I decided to take the metro that day because we were too far from where my bus was for me to walk back to it. I got off at the wrong metro stop of course, and walked around for at least half an hour trying to figure out what my next step was. I had decided to get off at this metro station because google maps told me there was a bus stop not far from there, but I couldn’t seem to find it. Although I was tired and frustrated by getting lost on the first real day in the city, the experience has continued to help me orient myself whenever I venture into this area of the city because the area where I got lost is on a very well-known and popular street. I told my host parents that I had gotten lost because I forgot about the paper they gave me, so my host mom decided she would take the metro with me the next day so I could see how it worked. I was pretty sure I had it figured out by then, but she insisted and I couldn’t refuse.

That night, one of the program coordinators texted us with the groups we had tested into. Even with the group information, we were confused because the levels were named in the opposite order than they would be in the United States, and the program coordinators did not tell us the equivalents of the class levels in terms of universities at home.
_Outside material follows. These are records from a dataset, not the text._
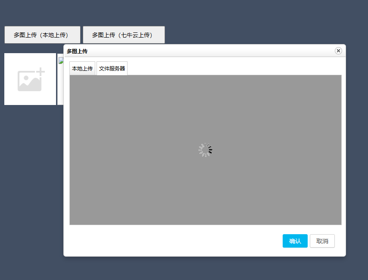
Task: Click empty title bar area of dialog
Action: pyautogui.click(x=207, y=51)
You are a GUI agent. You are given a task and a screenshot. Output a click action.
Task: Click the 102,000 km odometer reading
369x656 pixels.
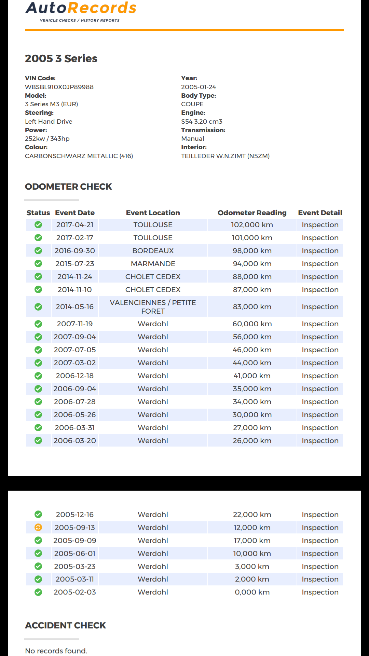coord(252,225)
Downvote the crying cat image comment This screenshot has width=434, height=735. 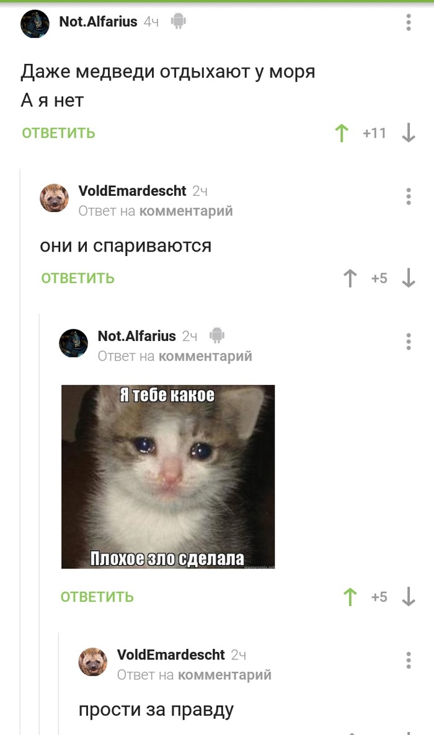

Tuesday was our first day of classes, but I only had one class that day because we started language classes the first week and electives were introduced in the second week. The whole first week had a completely irregular schedule, so none of us knew what the full class load would be like until a couple of weeks into the program. I was unpleasantly surprised to find out that my second friend from the bus tour had tested into the same level that I did. On Wednesday we didn’t have class because only electives take place on Wednesdays. As the week progressed and we attended our various language classes, the class of 9 people was able to hear the various levels of effort put into properly pronouncing Russian words. (Those of us in the language program are split up into groups of about 10 people. Within those groups we take Grammar, Conversation and Phonetics classes together, so I rotate to these three classes within that group of 9 students). My friend from the bus probably has the worst pronunciation of Russian I have ever heard. He sounds like he is trying to speak Russian with an American-English accent, so it is very difficult to understand him. I know my pronunciation isn’t perfect, but I do try to put some effort into it, and improve. He doesn’t even try to improve.

The first week was filled with fumbling around in a new city, getting adjusted to one and a half hour long classes, and figuring out who one wants to spend their time with outside of classes. Although I was in Russia over the summer, my experience this first week was still very disorienting. St. Petersburg is a very different city than Kazan’, which means it has the potential to hold vastly different experiences. I am looking forward to these experiences, and I will try my hardest to keep my blog updated as I enter into another busy program.